- [Kutipan Terpilih]:
-=-=-

“KAMMI adalah wadah perjuangan permanen yang akan melahirkan kader-kader pemimpin dalam upaya mewujudkan bangsa dan negara Indonesia yang Islami”
Kutipan di atas memuat esensi berdirinya KAMMI sebagai organisasi ekstra kampus yang tercantum dalam visi organisasi. Pengertian pemimpin di sini bukan sebatas dalam artian formal. Lebih dari itu, kata pemimpin mempunyai makna sebagai penggerak atau pelopor di dalam masyarakat untuk mewujudkan bangsa dan negara Indonesia yang Islami.
Salah satu hal penting yang harus diperhatikan dalam upaya mewujudkan visi ini adalah pendidikan. Pendidikan adalah salah satu komponen penting dalam melahirkan pemimpin-pemimpin penggerak peradaban serta menghasilkan sumberdaya manusia yang berkualitas dan berkarakter. Suatu negara yang masyarakatnya mempunyai karakter buruk dan sumberdaya manusia yang terbatas, maka salah satu yang harus dievaluasi adalah proses pendidikan yang dicanangkan pemerintah dan dijalankan rakyatnya. Ada satu cerita masyhur saat Perang Dunia II, cerita itu tentang Kaisar Hirohito dari Jepang yang mengeluarkan pertanyaan dan pernyataan yang sangat menggugah kita tentang arti penting pendidik dan pendidikan. Setelah mengetahui bahwa dua kota penting di Jepang, kota Hiroshima dan Nagasaki, di bom atom oleh Amerika Serikat hingga hancur, sang Kaisar bertanya,
“Berapa jumlah guru kita yang masih hidup?”
Sang Jendral yang berada di sampingnya keheranan dan kembali bertanya, “Kenapa anda bertanya jumlah guru yang masih hidup? Padahal banyak tentara kita yang gugur di medan perang demi membela negara dan anda Kaisar.”
Dengan nada bijaksana kaisar Hirohito menjawab, “Kalau guru kita yang tersisa masih banyak, ada kesempatan bagi kita untuk membangun kembali negara ini.”
Dan benar saja, setelah pengeboman dua kota penting di Jepang itu justru Jepang menjadi negara dengan perkembangan di segala bidang yang sangat pesat sampai saat ini.

-=-=-

- [Data yang Diberikan]:
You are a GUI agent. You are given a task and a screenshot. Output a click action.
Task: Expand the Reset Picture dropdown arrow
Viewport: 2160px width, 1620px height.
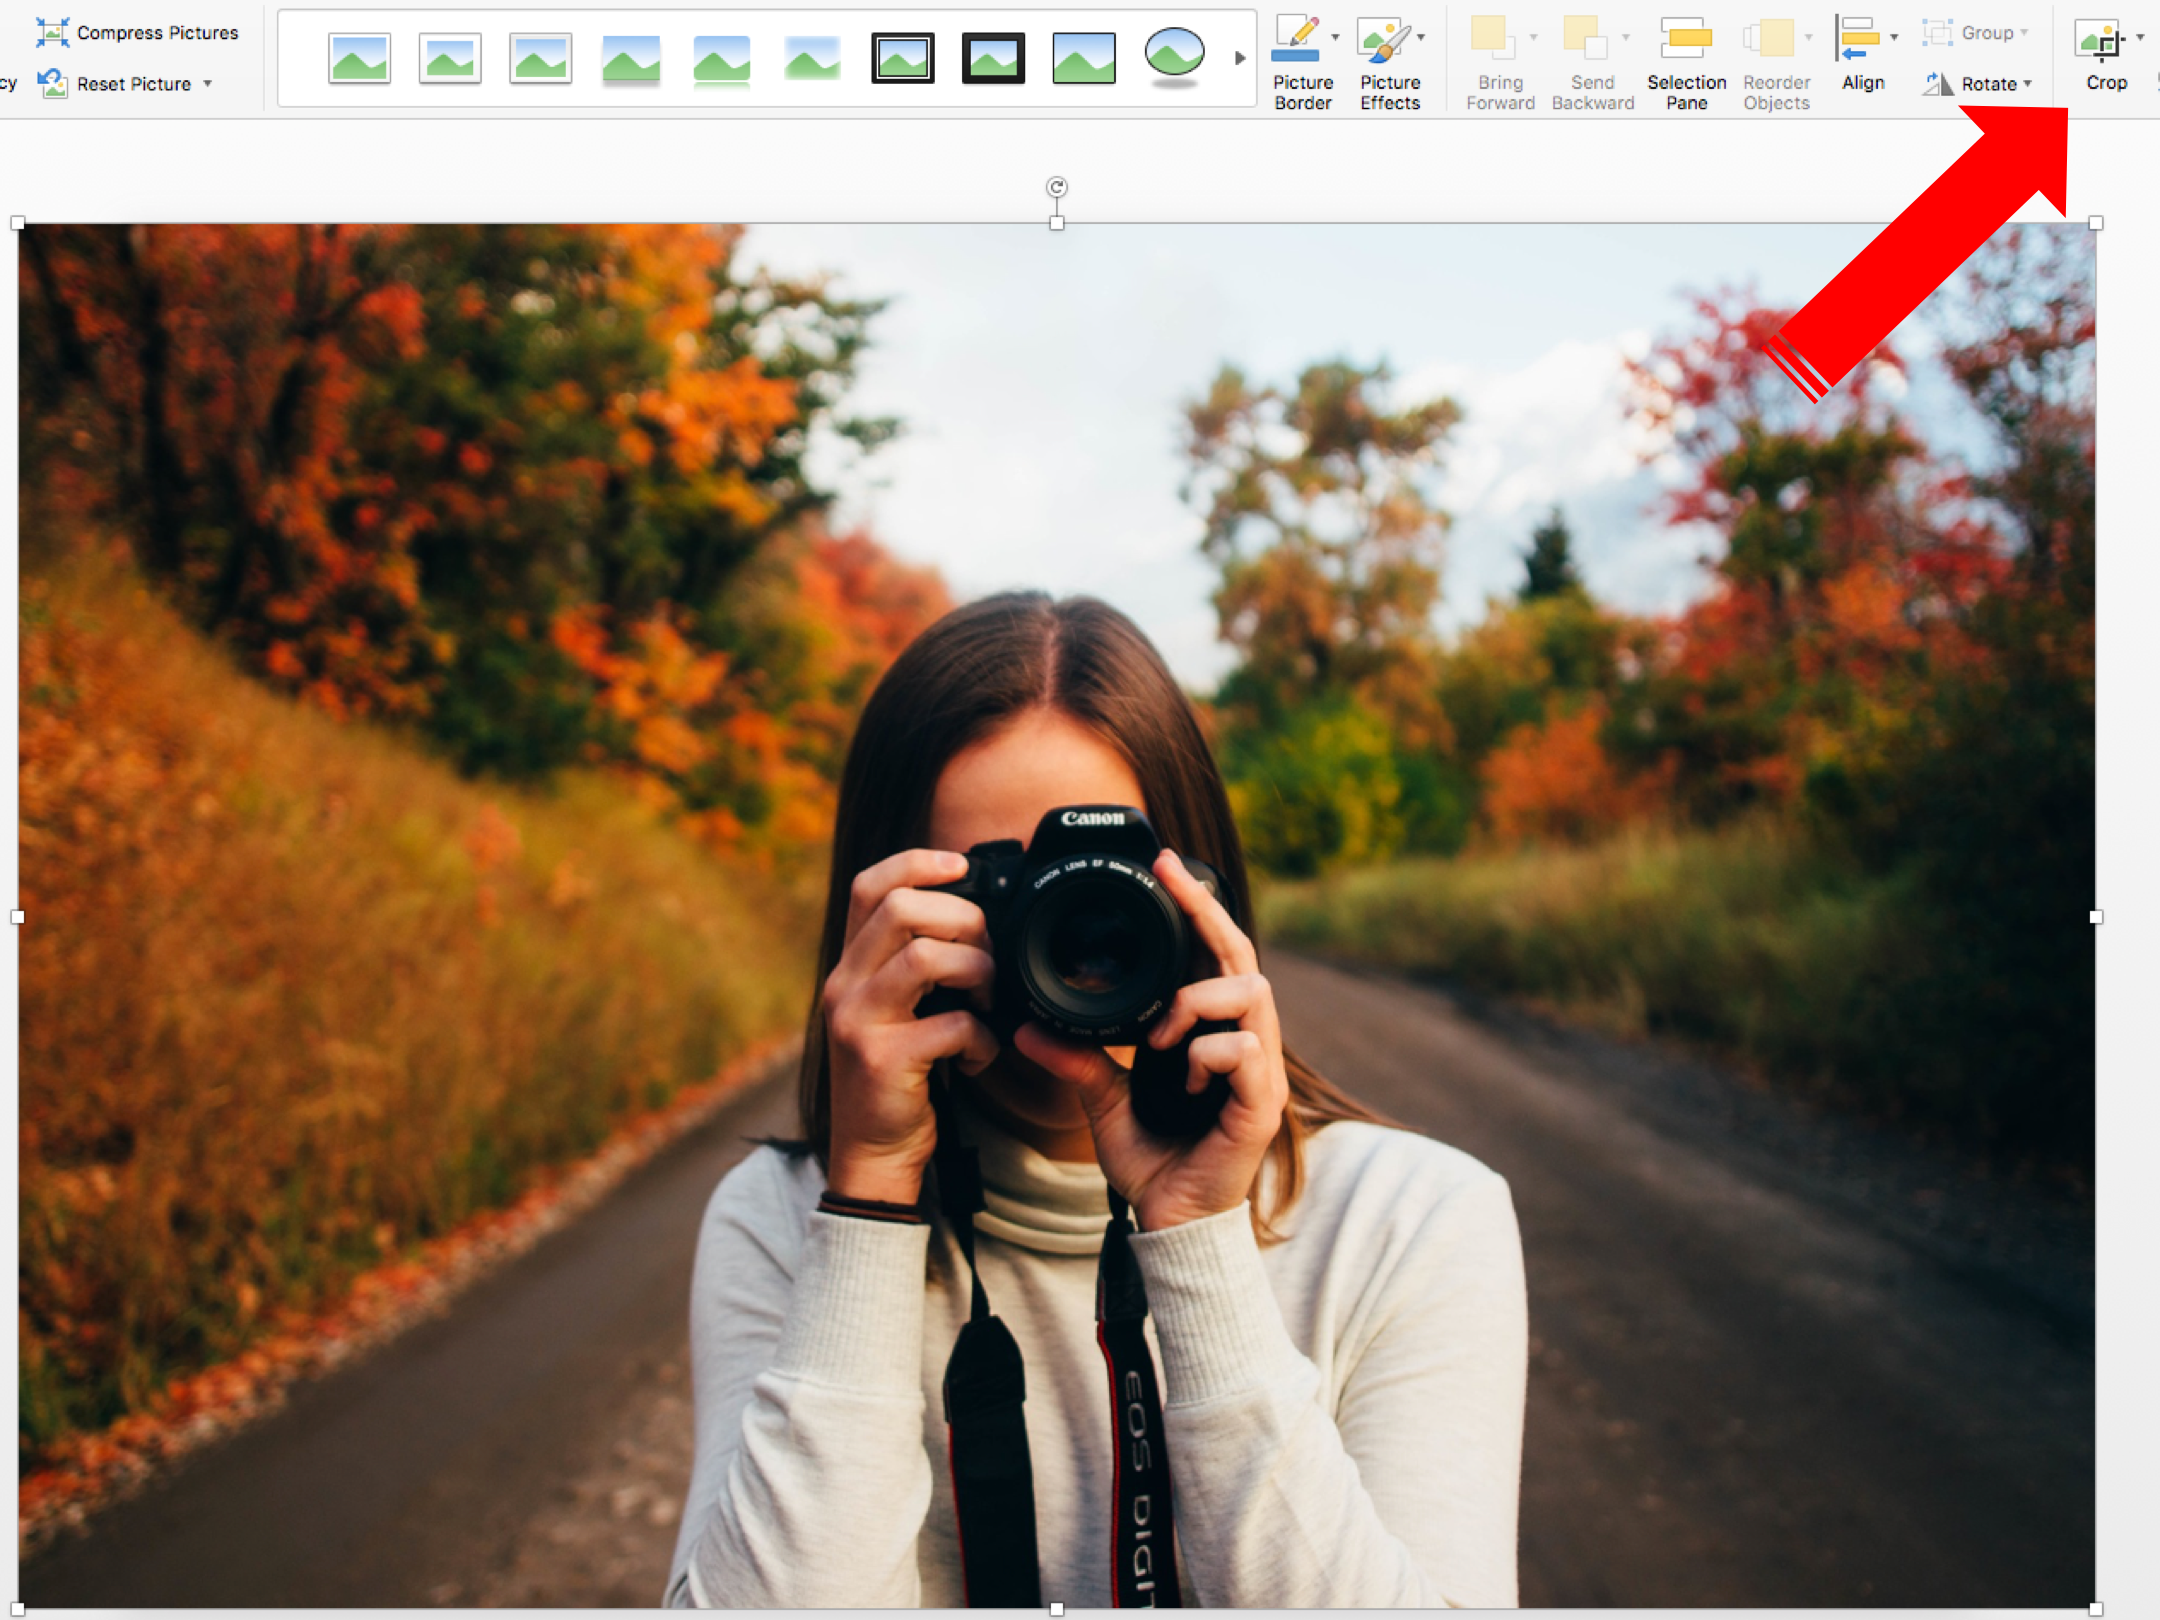click(x=208, y=84)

-=-=-

- [Untuk Dikerjakan]:
(a) Jawab pertanyaan berikut berdasarkan kutipan terpilih.
(i) Dua kota Jepang mana yang dibom atom oleh Amerika Serikat?
(ii) Apa yang ditanyakan Kaisar Hirohito setelah mengetahui pengeboman itu?
(iii) Selain artian formal, makna apa yang dimiliki kata pemimpin dalam visi KAMMI?
(b) Tentukan apakah setiap pernyataan berikut sesuai dengan kutipan terpilih, lalu sertakan kata-kata penentunya dari kutipan tersebut.
(i) Pengertian pemimpin dalam visi KAMMI terbatas pada artian formal.
(ii) Jendral yang berada di samping Kaisar merasa heran atas pertanyaan Kaisar.
(iii) Pendidikan disebut sebagai salah satu komponen penting dalam melahirkan pemimpin.

- [Daftar Jawaban]:
(a)
(i) Hiroshima dan Nagasaki.
(ii) Berapa jumlah guru yang masih hidup.
(iii) Penggerak atau pelopor di dalam masyarakat untuk mewujudkan bangsa dan negara Indonesia yang Islami.

(b)
(i) Tidak: "Pengertian pemimpin di sini bukan sebatas dalam artian formal."
(ii) Ya: "Sang Jendral yang berada di sampingnya keheranan"
(iii) Ya: "Pendidikan adalah salah satu komponen penting dalam melahirkan pemimpin-pemimpin penggerak peradaban"